Omar Di Felice
BORMIO (Sondrio) – Dopo due mesi di cibi liofilizzati è finalmente arrivato il momento di gustare un piatto di pizzoccheri ai piedi dello Stelvio. Ma anche davanti a una bella porzione fumante sarà difficile smettere di pensare alla distesa infinita dell’Antartide che è stata la sua casa per tutto questo tempo. Dopo più di 700 chilometri in mezzo al ghiaccio e aver sopportato temperature fino a -30 gradi in sella a una bicicletta, trainando una slitta di 80 chili, Omar Di Felice, il ciclista del grande freddo è tornato a casa. Aveva un sogno: raggiungere il Polo Sud in bicicletta. Secondo i piani doveva percorrere 1.500 chilometri avendo come primo obiettivo il raggiungimento del Polo, da cui proseguire lungo il Leverett Glacier, provando infine a rientrare al Polo Sud sempre in sella alla sua bicicletta. Era la seconda volta che ci provava ma anche questa volta la natura ha deciso per lui e si è dovuto arrendere.
Omar cosa è successo laggiù mentre pedalava in direzione del Polo Sud?
"Quello che mi ha stupito è che a un certo punto la neve è cambiata completamente da un chilometro all’altro. È come se fossi finito nelle sabbie mobili e non c’è stato più nulla da fare. Avanzare era diventata un’agonia e le condizioni non sono più cambiate", spiega Omar, nato a Roma 42 anni fa e trapiantato a Bormio, in Valtellina, dove prepara le sue avventure. È stato folgorato dalle imprese di Marco Pantani che l’hanno fatto innamorare della bicicletta e poi dalle spedizioni dei grandi esploratori del passato che l’hanno convinto ad affrontare i luoghi più estremi della terra.
Como ci si sente a dover tornare indietro dopo aver affrontato una prova così difficile e aver pianificato una spedizione così difficile?

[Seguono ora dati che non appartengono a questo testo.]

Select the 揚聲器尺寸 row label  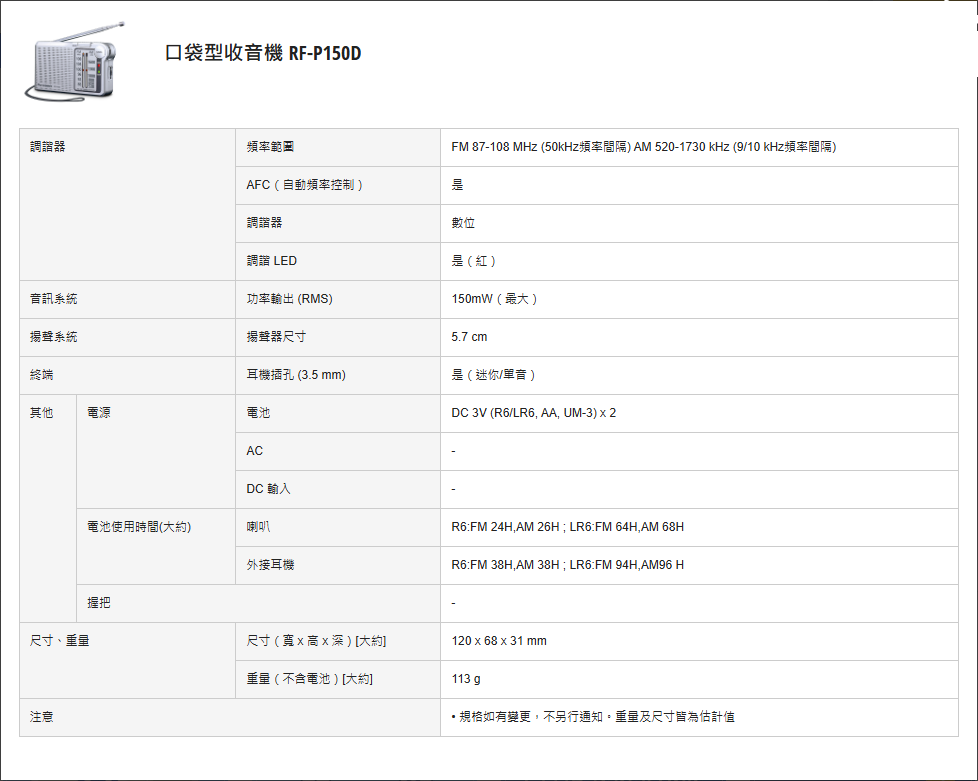[x=276, y=337]
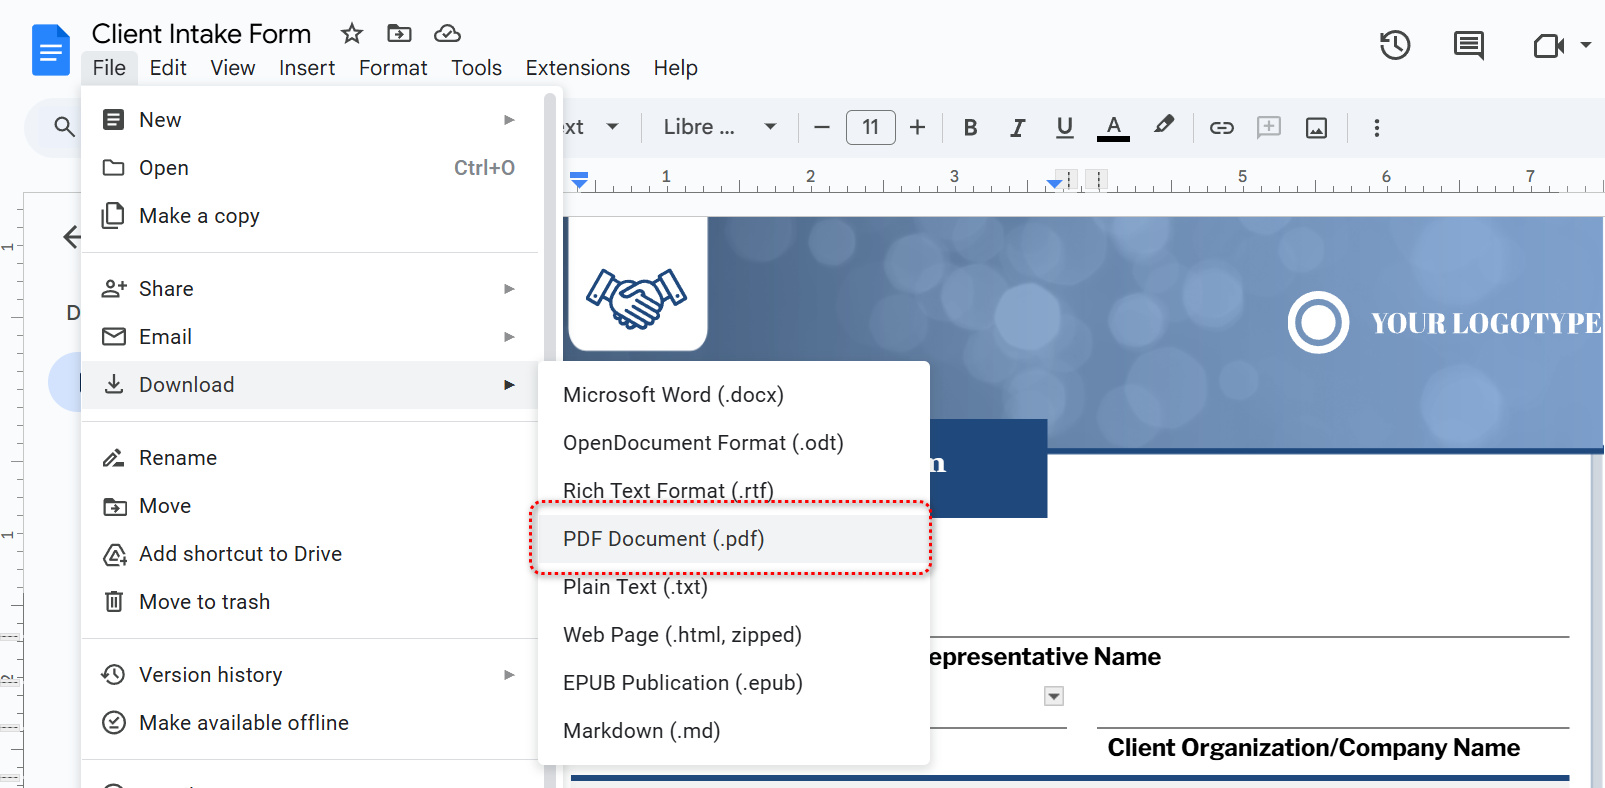Click the star icon beside document title
Viewport: 1605px width, 788px height.
(351, 34)
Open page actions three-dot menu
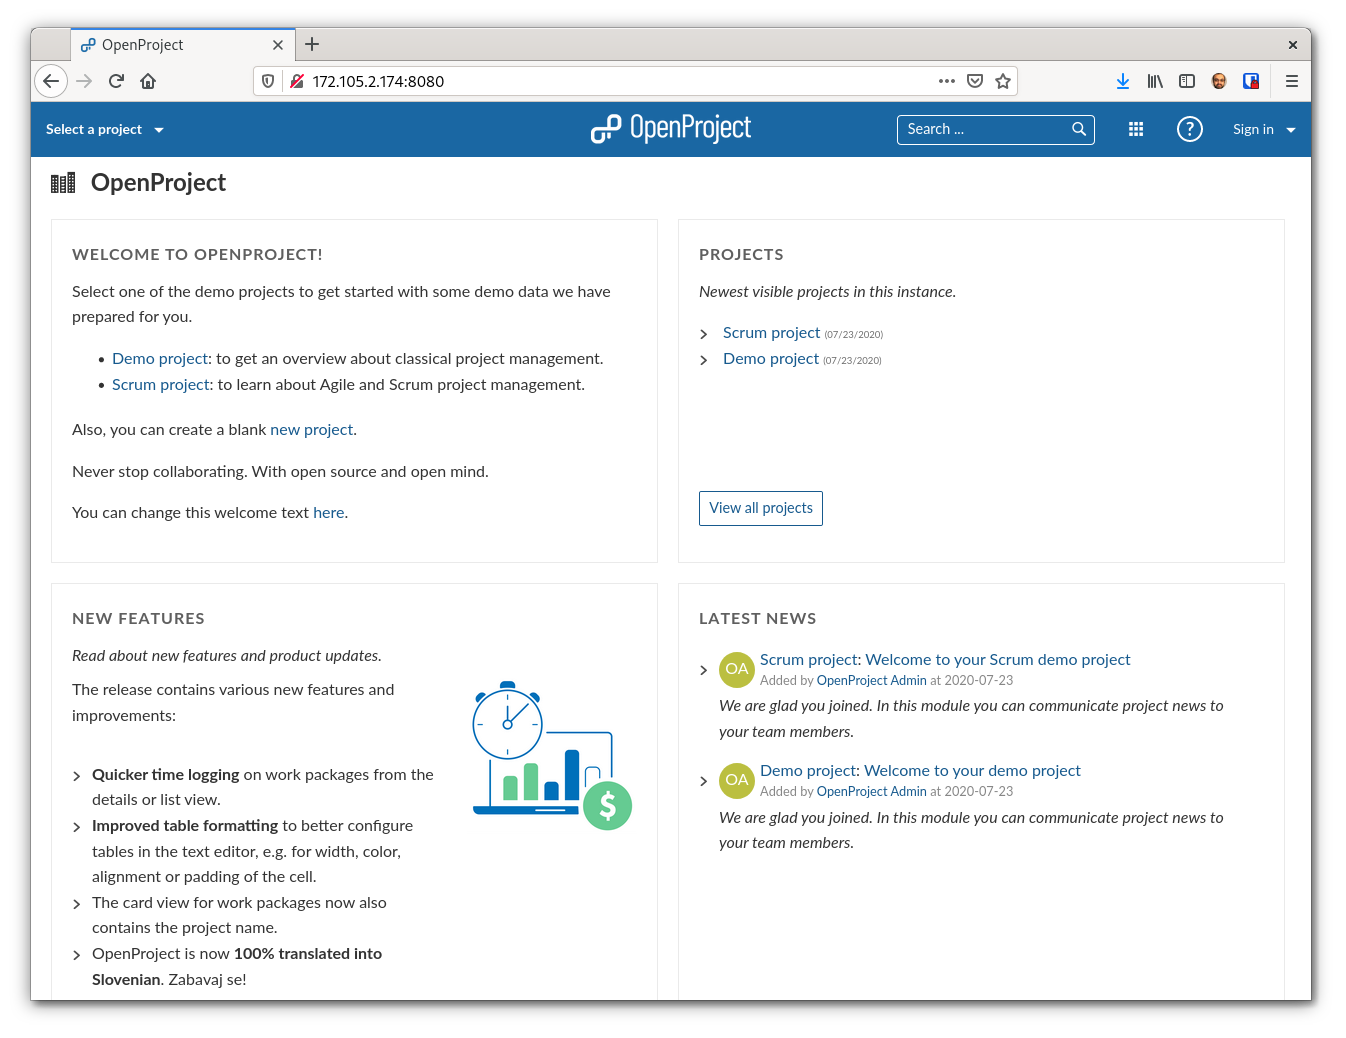The height and width of the screenshot is (1038, 1346). (x=947, y=81)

"Non provo delusione – spiega lo specialista dell’”ultracycling” (le più lunghe e impegnative competizioni in bicicletta, come la “Trans America biker race” da 7mila chilometri, che ha vinto a giugno 2023) – ho sempre sognato l’Antartide, sapevo che un giorno avrei provato ad arrivare al Polo Sud. Ma ho vissuto la mia grande avventura. Quello che mi ha lasciato è la capacità di gestire i miei limiti, la consapevolezza di quello che posso e non posso fare. Quando sono partito avevo quell’obiettivo geografico e simbolico. Quando ho iniziato a fare questa cosa, anche contro il parere di tutti coloro che mi dicevano che non era l’”habitat” adatto per una bicicletta, di giorno in giorno, ho capito che l’obiettivo non era più arrivare al Polo Sud, l’avventura vera era resistere quanti più chilometri possibile. È una cosa che è maturata pedalando in quello spazio infinito. Non la vivo come una sconfitta, l’avventura è il vero risultato di questa esperienza. Ho fatto tutto e anche di più di quello che si poteva fare".
Omar, lei è abituato alle grandi traversate in bicicletta in tutto il mondo. Questa volta ha dovuto fare i conti con stagioni sempre più anomale anche al Polo Sud?
"Sicuramente i Poli sono i due punti dove il cambiamento climatico si sta manifestando in maniera più repentina. Io ho trovato forti precipitazioni che si inseriscono in un contesto in cui ogni anno supera quello precedente per quanto riguarda le temperature medie. Un ciclista non percepisce nemmeno la differenza, ma alla fine di dicembre ero ancora in linea con il programma. Dal 38esimo giorno di spedizione in poi è iniziato il patimento".
Quanto è stato difficile prende una decisione?
"Ho continuato ancora 10 o 12 giorni, ma andava avanti di 600 o 700 metri l’ora. Quando devi prendere la bicicletta che pesa 25 chili e trascinarla nella neve, insieme alla slitta di 80 chili, dopo una o due ore è impossibile proseguire. Ovviamente non do la colpa al cambiamento climatico per la mia rinuncia. Per avventure come queste ci vogliono condizioni perfette e soprattutto un pizzico di fortuna".
E adesso che è tornato a casa sta già pensando a nuove avventure?
"L’Antartide era il mio sogno più grande. Ma non è il culmine della mia carriera, era un totem. Da un lato è difficile trovare nuovi stimoli. Ora voglio lasciare decomprimere le emozioni che sono tantissime. Ma ho già ripreso la bici, e, sinceramente, sull’asfalto mi sembrava di volare". Di Felice è un riferimento nel mondo dell’ultracycling. Ha affrontato grandi traversate in Islanda, in Himalaya, Lapponia, Alaska, Canada e Mongolia.